- TruEra Monitoring provides accurate and comprehensive ML model insights, with consequential data drift tracking. By examining data the way your model sees it, you can easily catch the issues most affecting your model.
- Go beyond model accuracy metrics to a much broader view of AI Quality. Root cause analysis helps you drive model performance higher and catch emerging issues faster.
- Monitor a broad range of machine learning models, no matter what your stack looks like.
Data changes all the time. Sometimes these are random fluctuations that don’t affect AI models, and sometimes small shifts can have a huge impact. As ML starts to drive significant businesses, data scientists and ML Ops teams are contending with large volumes of data flowing through a large number of models. Monitoring those models, as well as identifying, prioritizing, and addressing emerging issues, becomes harder and harder. TruEra Monitoring provides the ML model insights that help drive attention to those issues that are actually consequential and filters out the noise.
Consequential data drift identifies the issues that matter
A website team is trying to identify user fraud with an ML model by predicting a likelihood that each user is fraudulent based on examples of past good and bad user actions. The team notices the fraud scores are jumping up on average in June 2021. To understand why, they look at how features have drifted in the same time period. One such feature is the browser used, and it shows Safari usage up by 4x (an example of data drift). Suddenly there’s a flurry of questions: “Should I be worried about this? Is this the cause of my change of model scores? Am I under attack? Do I need to retrain?”
TruEra helps answer these questions with consequential drift analysis by letting you:
- Set alerts on consequential drifts
- Identify the extent of impact on the model
- Understand the future effectiveness of the model with estimated accuracy analytics
Let’s get a bit technical for a moment: TruEra analyzes your data in embedding spaces that are aligned to how your model views the data. In high dimensional data, models transform and stretch the data in a way that makes it easier to make predictions on that data. Let’s call this the “model space” as opposed to the “data space.” For example, if according to the model, all Chrome users have the same fraud rate as other browsers, a 4x jump in Safari users could be a small jump from a model’s perspective. This is also why measures like KL-divergence on the data (a standard approach to measuring data drift) can be quite ineffective and lead to false alerts. Identifying which shifts have an impact on the model or not is what we call consequential data drift. The illustration below shows how a model’s view of the data can be quite different from the data view.
Once you’re able to understand the model’s view of the data, it is also possible to understand which shifts impact accuracy the most. If the data shifts towards a less accurate region of the data, a model’s accuracy is going to reduce. We use this to estimate the accuracy of models in the absence of labels. This is a powerful tool in many use cases, including fraud, credit decisions, and marketing, where ground truth labels become available a long time after a prediction is made. TruEra’s estimated accuracy provides an early warning signal, identifying model issues ahead of time. The dotted line in the graph below measures accuracy a few months in advance of when the actual accuracy can be measured.

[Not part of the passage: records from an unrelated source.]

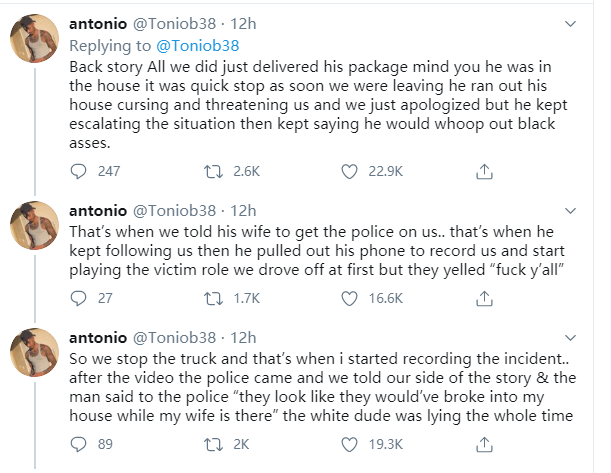Screen dimensions: 611x473
Task: Share the 'stop the truck' tweet
Action: click(x=485, y=443)
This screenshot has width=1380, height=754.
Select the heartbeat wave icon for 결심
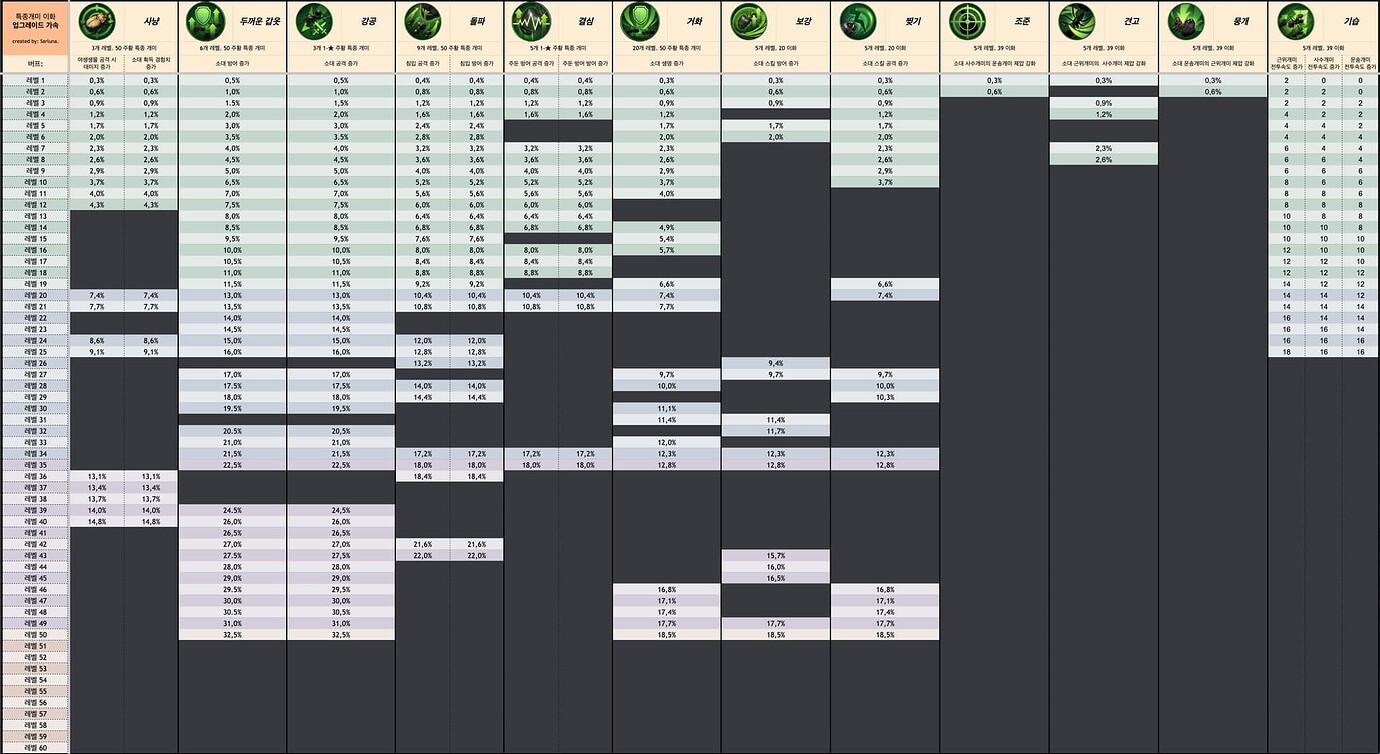tap(529, 20)
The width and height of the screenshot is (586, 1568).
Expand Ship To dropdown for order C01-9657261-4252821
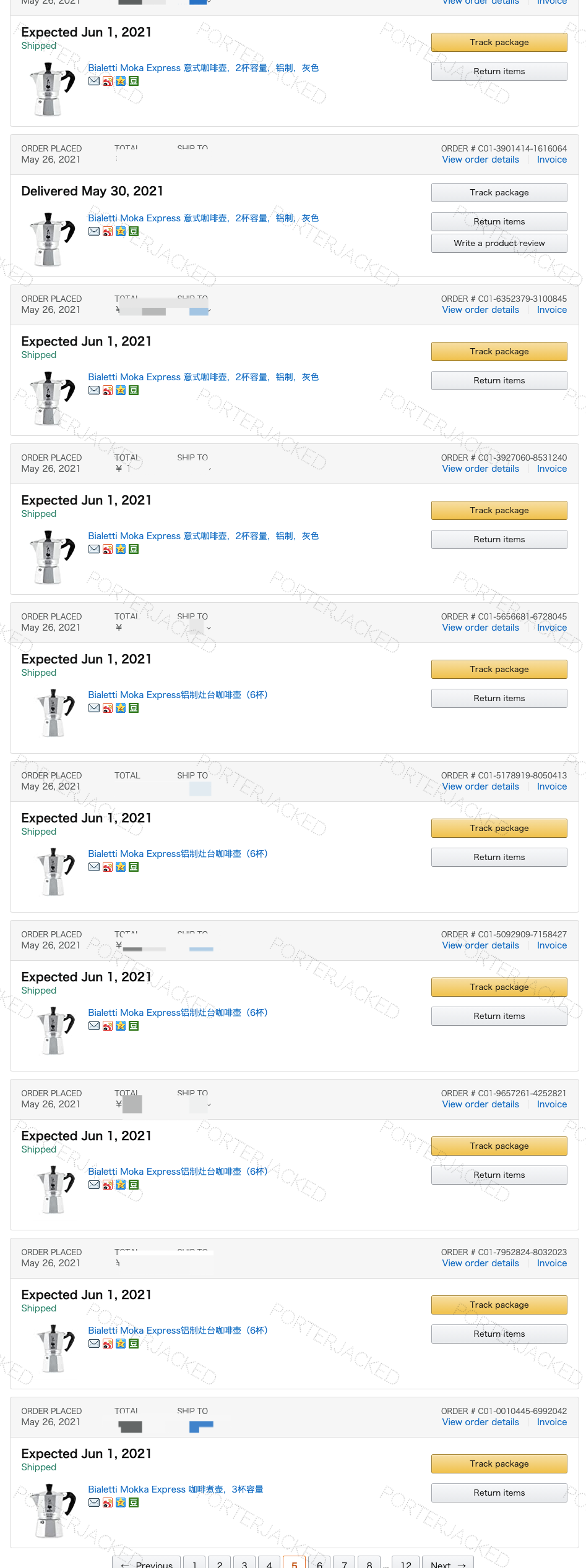tap(209, 1105)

AI Quality Monitoring goes beyond just tracking accuracy
One of the key realizations as we started to build TruEra for our customers was how reliant data scientists are on train/test accuracies. Reducing the quality of models to a single number means many aspects of model behavior can get missed. Accuracy is just the tip of the iceberg.
TruEra massively expands a data scientist’s toolkit for understanding model behavior by peering under the surface and revealing deeper issues with actionable diagnostics. As an example, TruEra helps identify segments of low accuracy in the data. Once these segments are identified, these are automatically tracked to make sure that the performance in these segments are stable and don’t deteriorate over time. The illustration below shows some of the dimensions of AI Quality that TruEra helps bring to the surface. Check out this blog for a comprehensive view on AI Quality.
AI Quality encompasses much more than just accuracy.
When things go wrong with any of these metrics, TruEra enables data scientists to get to the heart of the issue on any specific metric. With one click, they can open up the TruEra Diagnostics toolbox to understand what’s going on and perform advanced root cause analysis. (More to come on the topic of TruEra root cause analysis in future posts.)
The TruEra AI Quality Platform powers rapid integrations
TruEra’s cutting edge AI Quality analytics are delivered through our platform, which makes it easy to rapidly connect to your ML stack, no matter what it looks like. The TruEra platform allows you:
- Deploy anywhere: we go to your data and models instead of them coming to us
- Evaluate any model: Work with an exhaustive list of models and data sources, even custom models
- Work with any AI Platform: Designed to work with ML platforms like Sagemaker, Azure ML, and Google AI Platform.
Here’s a diagram of how TruEra gets deployed on an Azure based AI stack, which a lot of our customers have:
The platform level differences can be critical to the success of building a unified monitoring stack in your organization with the increasing diversity of modeling technologies. We data scientists are an opinionated bunch, and stick to the tools that we love for building models in a variety of environments. For example, with the ability to run MLLib models natively on Spark clusters in order to monitor and debug them, TruEra helps provide the exact same monitoring experience for these batch models as other model frameworks that may exist in your stack.